# Aim of the exercise:
From the entries, return every line where the string "computer" shows up.

# The data:
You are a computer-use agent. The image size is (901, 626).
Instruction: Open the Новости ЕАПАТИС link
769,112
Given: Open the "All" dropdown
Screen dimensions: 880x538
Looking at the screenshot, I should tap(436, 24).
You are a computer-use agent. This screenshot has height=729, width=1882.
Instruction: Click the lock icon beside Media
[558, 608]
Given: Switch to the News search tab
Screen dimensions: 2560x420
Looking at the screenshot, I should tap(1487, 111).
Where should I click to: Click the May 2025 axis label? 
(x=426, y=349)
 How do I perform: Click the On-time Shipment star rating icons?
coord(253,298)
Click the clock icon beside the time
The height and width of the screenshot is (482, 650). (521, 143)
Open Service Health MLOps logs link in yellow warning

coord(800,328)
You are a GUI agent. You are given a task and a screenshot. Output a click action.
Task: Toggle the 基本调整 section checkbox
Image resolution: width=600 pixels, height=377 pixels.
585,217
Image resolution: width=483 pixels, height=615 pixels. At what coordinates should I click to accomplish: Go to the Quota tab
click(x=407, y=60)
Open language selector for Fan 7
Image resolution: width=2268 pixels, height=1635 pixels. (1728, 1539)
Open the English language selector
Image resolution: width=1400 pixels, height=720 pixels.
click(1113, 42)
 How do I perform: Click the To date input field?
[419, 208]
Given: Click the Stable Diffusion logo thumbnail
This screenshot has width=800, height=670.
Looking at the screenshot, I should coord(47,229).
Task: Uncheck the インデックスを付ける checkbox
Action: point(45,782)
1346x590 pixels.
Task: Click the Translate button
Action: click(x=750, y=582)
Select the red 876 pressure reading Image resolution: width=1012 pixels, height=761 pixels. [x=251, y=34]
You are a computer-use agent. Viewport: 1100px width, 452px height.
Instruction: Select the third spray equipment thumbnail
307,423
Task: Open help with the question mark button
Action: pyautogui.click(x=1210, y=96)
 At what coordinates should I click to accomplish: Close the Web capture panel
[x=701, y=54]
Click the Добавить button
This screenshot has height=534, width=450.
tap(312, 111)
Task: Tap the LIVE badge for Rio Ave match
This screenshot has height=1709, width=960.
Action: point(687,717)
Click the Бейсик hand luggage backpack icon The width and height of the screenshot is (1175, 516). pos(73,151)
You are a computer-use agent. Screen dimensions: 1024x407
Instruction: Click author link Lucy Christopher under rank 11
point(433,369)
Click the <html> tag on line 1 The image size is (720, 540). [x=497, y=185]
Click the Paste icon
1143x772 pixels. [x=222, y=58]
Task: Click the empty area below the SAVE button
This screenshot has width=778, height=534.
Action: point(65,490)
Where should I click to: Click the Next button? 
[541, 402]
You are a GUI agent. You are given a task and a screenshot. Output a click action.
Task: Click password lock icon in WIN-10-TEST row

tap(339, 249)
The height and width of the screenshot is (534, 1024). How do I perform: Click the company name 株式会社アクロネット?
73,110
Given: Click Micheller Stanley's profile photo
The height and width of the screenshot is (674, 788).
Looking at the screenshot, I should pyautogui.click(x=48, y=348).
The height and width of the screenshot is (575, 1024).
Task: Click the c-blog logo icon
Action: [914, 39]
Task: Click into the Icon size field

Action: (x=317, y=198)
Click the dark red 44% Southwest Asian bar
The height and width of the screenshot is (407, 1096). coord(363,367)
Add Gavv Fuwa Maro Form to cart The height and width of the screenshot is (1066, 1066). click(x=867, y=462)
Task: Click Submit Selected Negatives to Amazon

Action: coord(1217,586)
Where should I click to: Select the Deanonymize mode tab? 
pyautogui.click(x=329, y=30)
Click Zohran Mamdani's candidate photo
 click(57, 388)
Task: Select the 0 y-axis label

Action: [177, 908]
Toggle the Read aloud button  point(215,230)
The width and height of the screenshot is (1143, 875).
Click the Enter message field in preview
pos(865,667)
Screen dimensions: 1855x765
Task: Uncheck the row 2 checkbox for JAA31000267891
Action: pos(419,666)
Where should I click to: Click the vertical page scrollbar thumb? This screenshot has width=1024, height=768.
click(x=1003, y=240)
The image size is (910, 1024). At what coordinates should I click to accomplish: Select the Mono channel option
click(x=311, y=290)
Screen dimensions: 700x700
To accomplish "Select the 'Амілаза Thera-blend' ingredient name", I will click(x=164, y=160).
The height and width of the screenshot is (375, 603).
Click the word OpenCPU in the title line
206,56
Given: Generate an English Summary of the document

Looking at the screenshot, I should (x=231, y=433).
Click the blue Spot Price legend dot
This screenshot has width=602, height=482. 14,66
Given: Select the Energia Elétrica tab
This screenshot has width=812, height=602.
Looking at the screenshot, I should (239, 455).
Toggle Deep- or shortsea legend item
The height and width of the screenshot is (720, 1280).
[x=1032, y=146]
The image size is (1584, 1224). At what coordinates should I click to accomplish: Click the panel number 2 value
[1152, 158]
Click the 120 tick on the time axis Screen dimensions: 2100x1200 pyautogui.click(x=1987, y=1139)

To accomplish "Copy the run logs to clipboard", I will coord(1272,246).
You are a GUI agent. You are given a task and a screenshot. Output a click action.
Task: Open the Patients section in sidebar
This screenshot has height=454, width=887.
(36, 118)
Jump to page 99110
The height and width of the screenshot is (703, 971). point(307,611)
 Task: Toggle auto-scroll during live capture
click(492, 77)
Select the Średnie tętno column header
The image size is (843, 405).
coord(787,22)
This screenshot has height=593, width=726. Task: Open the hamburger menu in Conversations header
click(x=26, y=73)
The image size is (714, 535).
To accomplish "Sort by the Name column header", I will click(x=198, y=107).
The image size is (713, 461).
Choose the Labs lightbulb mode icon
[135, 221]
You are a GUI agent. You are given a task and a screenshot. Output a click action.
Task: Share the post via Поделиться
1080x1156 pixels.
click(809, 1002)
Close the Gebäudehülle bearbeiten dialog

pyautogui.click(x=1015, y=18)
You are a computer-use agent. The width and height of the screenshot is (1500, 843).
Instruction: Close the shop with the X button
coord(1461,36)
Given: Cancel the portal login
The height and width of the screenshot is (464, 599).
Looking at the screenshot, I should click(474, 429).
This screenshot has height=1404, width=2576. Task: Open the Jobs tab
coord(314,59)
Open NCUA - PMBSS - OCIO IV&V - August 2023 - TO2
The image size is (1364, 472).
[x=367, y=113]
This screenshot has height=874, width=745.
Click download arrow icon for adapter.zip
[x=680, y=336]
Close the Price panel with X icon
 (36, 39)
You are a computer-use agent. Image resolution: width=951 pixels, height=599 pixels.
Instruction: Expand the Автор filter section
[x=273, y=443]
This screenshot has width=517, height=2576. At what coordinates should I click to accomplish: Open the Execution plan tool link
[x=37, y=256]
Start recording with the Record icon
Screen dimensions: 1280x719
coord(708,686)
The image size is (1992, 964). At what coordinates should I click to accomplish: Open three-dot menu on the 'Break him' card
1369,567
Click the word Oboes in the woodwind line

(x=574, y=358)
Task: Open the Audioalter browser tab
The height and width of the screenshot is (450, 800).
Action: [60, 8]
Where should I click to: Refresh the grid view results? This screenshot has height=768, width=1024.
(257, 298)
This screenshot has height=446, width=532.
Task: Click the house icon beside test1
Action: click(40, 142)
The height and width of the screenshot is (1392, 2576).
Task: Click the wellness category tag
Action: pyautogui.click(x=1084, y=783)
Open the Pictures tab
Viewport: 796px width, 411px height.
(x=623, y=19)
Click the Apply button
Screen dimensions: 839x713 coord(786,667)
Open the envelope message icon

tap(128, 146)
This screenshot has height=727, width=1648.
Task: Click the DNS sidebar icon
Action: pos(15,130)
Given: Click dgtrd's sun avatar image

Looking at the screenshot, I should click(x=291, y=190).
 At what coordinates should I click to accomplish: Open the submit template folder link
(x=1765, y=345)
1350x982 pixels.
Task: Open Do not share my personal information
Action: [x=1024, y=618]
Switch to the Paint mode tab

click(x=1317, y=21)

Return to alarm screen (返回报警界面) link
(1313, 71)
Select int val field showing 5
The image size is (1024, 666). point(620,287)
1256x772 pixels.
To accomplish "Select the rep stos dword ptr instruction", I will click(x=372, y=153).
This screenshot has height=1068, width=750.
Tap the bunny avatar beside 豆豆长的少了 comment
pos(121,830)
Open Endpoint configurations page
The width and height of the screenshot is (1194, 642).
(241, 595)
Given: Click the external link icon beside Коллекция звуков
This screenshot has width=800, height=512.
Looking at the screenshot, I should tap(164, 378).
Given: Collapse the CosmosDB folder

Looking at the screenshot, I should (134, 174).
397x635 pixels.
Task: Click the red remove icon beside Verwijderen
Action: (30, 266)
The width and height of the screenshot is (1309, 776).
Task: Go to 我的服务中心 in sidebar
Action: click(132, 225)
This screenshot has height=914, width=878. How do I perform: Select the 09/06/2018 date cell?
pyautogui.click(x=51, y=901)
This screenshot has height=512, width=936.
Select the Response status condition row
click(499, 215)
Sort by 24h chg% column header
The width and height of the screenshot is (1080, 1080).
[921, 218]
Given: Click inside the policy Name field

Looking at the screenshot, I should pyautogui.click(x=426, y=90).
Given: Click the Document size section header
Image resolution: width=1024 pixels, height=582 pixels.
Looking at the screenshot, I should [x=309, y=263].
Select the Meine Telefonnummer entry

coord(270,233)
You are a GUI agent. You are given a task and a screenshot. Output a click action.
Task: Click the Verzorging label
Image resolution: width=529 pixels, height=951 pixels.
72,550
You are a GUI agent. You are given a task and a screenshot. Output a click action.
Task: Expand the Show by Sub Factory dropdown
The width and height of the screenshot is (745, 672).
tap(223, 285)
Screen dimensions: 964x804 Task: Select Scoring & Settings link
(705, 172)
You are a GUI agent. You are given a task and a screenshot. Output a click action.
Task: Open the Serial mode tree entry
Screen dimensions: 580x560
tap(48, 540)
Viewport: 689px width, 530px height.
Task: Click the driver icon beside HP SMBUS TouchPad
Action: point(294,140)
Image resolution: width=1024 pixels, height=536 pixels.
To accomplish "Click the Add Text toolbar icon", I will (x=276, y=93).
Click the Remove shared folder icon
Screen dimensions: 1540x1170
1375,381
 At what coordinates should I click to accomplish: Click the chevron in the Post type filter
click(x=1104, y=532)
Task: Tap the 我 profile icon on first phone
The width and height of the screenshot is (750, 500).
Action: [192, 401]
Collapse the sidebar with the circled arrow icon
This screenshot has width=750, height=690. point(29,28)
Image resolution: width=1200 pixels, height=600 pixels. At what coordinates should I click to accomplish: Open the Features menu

# Solution to this problem:
You are a computer-use agent. The image size is (901, 626).
You are a computer-use agent. This screenshot has height=729, width=1882.
You are a computer-use agent. Viewport: 1100px width, 452px height.
You are a computer-use agent. Screen dimensions: 1024x407
You are a computer-use agent. The width and height of the screenshot is (1500, 843).
You are a computer-use agent. Image resolution: width=951 pixels, height=599 pixels.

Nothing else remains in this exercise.